I really don’t know what to say in this arena, but just make sure you are monitoring you diabetes. Based on your blood sugar numbers you can be the judge what you can do. Just be aware and know what can happen if, for example, you take your pump off for a long time, or go dancing for hours on end.
Again, not an area I am familiar with. I do know, however, that alcohol acts first as a carbohydrate, sending the blood sugar skyrocketing, but then the alcohol blocks sugars going to your brain. This causes blood sugar to go very low, even into dangerous levels where a coma is possible. In short, if you drink, you will be a human yoyo, as far as blood sugar goes, while you have alcohol in your system. My best advice would be to have a friend with you that knows your low blood sugar symptoms, and of course, always drink in moderation. Testing your blood sugar periodically while drinking would be good idea. It is a tough call, so just be careful!

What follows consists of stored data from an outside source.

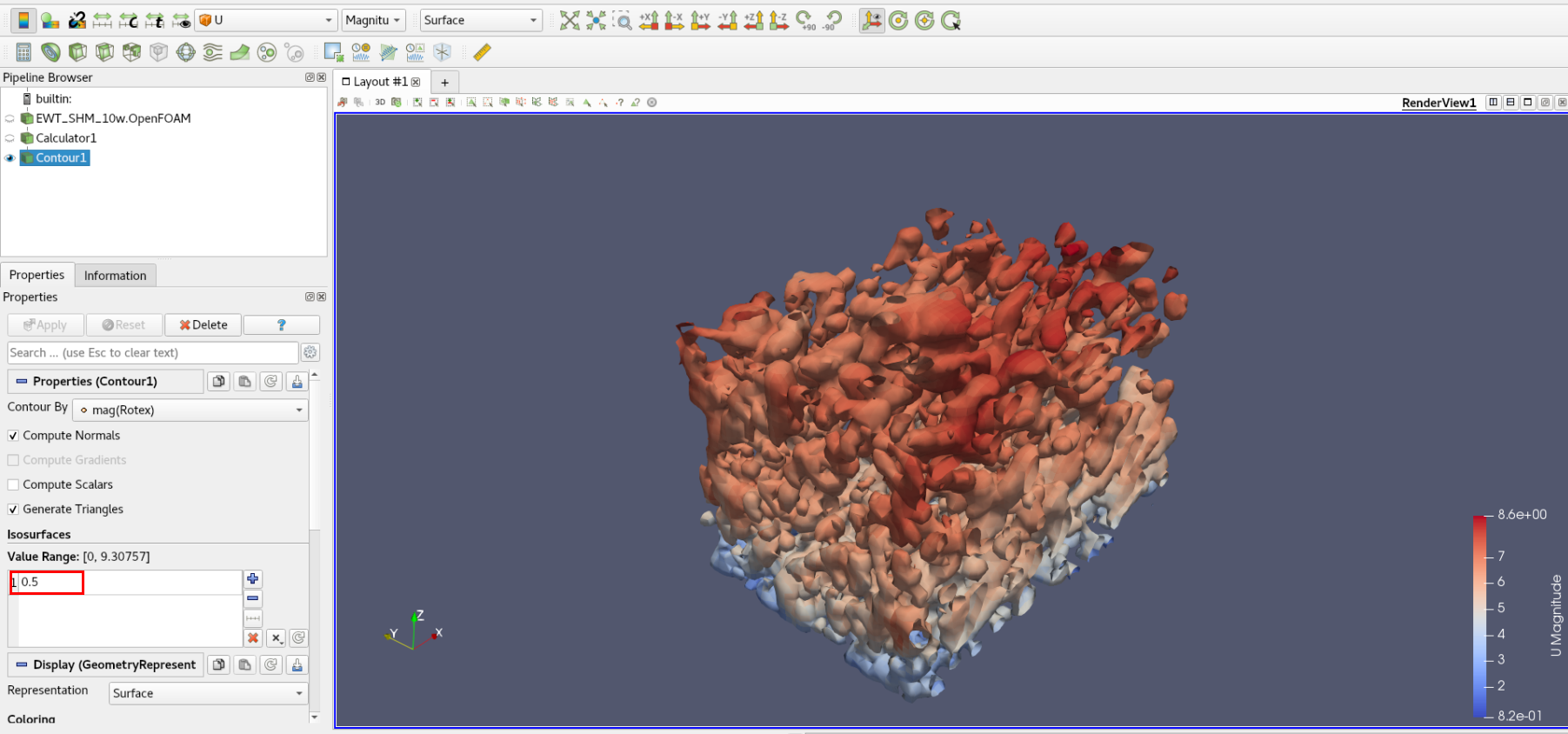Open the U coloring array dropdown
Image resolution: width=1568 pixels, height=734 pixels.
[x=266, y=20]
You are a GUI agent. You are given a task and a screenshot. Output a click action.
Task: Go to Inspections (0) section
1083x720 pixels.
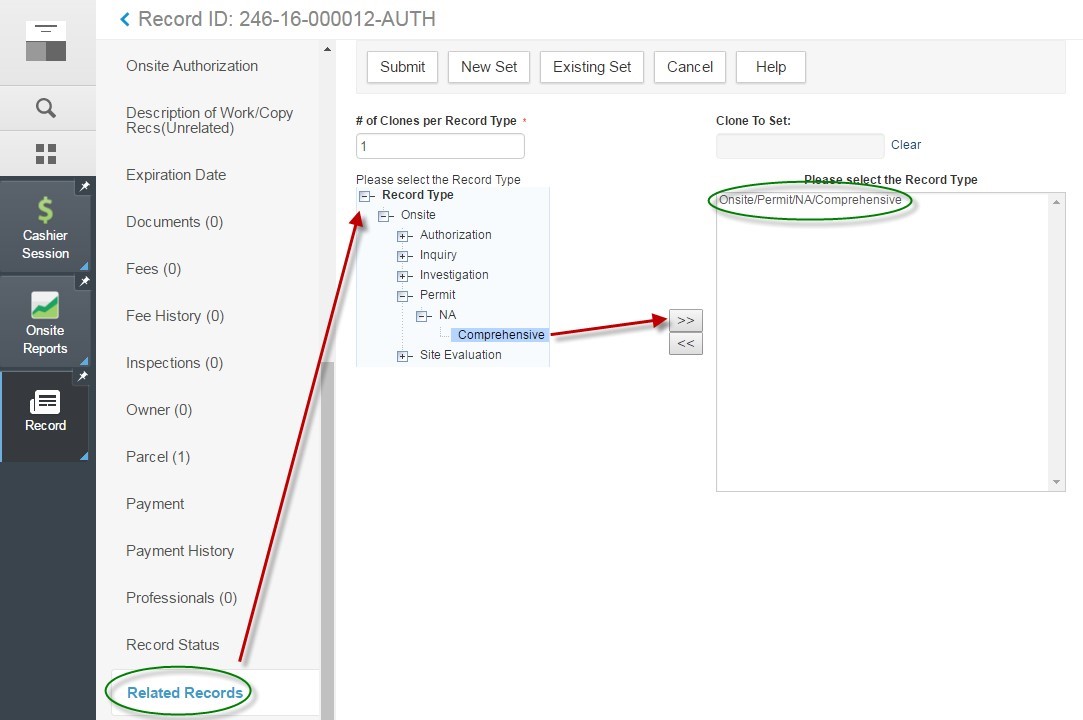pos(174,363)
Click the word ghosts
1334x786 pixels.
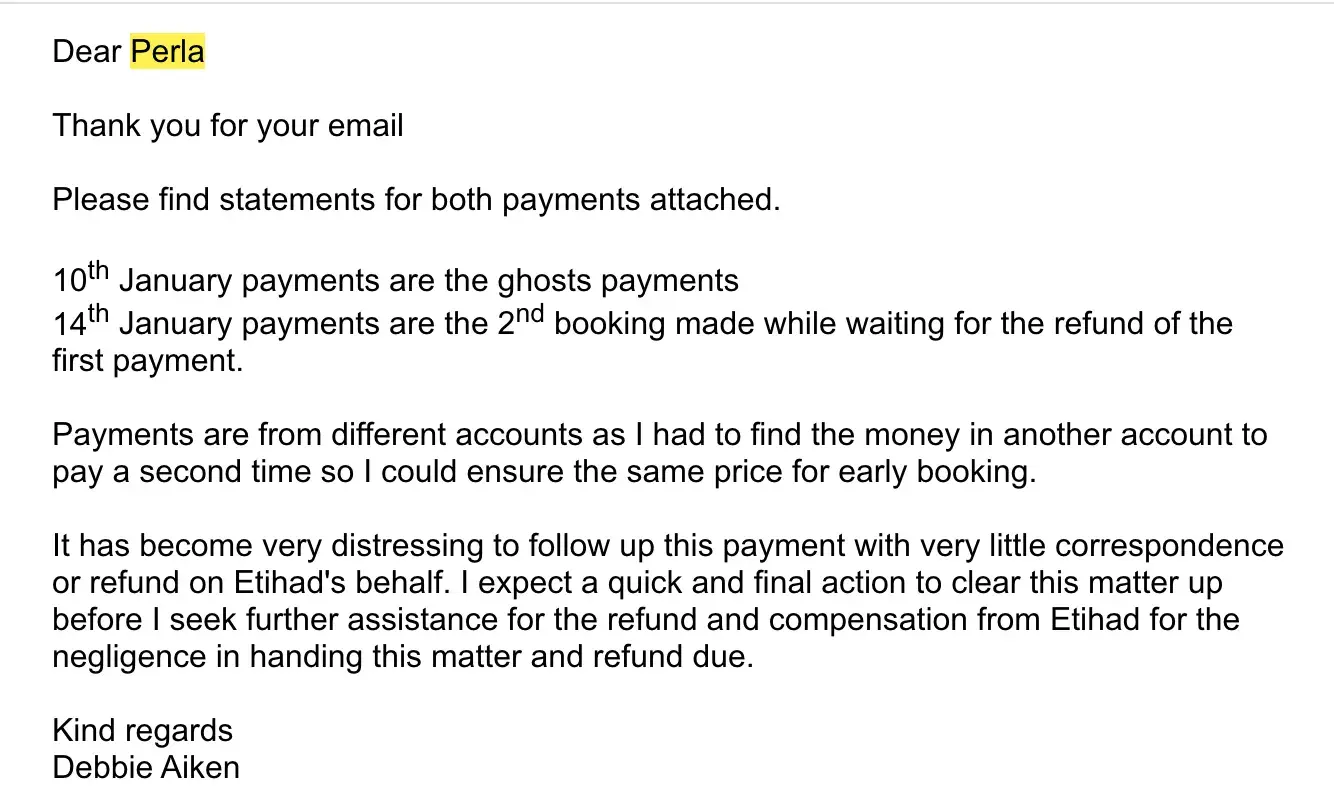coord(546,281)
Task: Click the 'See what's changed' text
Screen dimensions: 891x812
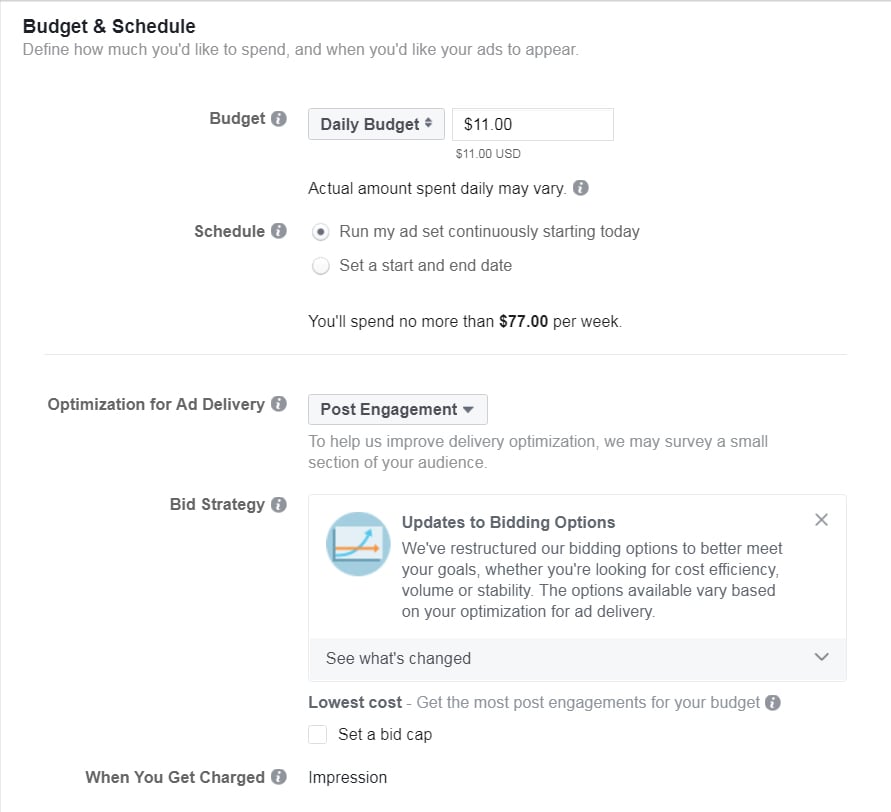Action: pyautogui.click(x=398, y=659)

5) Water and bathing suits (ladies)
As a diabetic on the pump, summers are hard for me. I love swimming and lounging in the pool, but I can’t leave my pump off all day. Also, today’s bathing suit fashions make it hard to accommodate wearing a pump. I have no solution for the diabetic fashionista, sadly, but let me know if you have any ideas! As far as a day at the beach, I just keep my pump in as I lay out in the sun with a great book. When I want to take a dip, I test my blood and if it is good, I disconnect and go swimming for a little while. The only thing that I keep in mind is to keep track of my blood sugar. Also, it might be wise to bring a cooler or something so the insulin in the bottle or pump does not get overheated!
6) Driving and diabetes
I struggled a lot with driving and diabetes in high school. It is imperative that a diabetic tests their blood sugar before going out on the road! This is where the saying “I wish I would have listened to my mom” would be appropriate. I was not allowed to drive unless I tested my blood first when I was in high school, and I got the car taken away about 3 times because I didn’t poke myself! Even though it hurts and takes about a minute of time, testing before driving is completely necessary! Just think about it: not only are you putting yourself in danger, but everyone sharing the road with you too! That’s really the only reason I have; I know its painful and annoying to test blood sugar levels, believe me! However, I also value my life and want to be around for awhile, so I take care of myself.
Don’t let diabetes get in the way of life! I am going to Uganda this summer for goodness sake. It is so important to take care of yourself, but not if you cannot enjoy life. Go out there and have a great time with friends, travel, and make the most of life, just remember that diabetes is a part of your life, not the whole thing!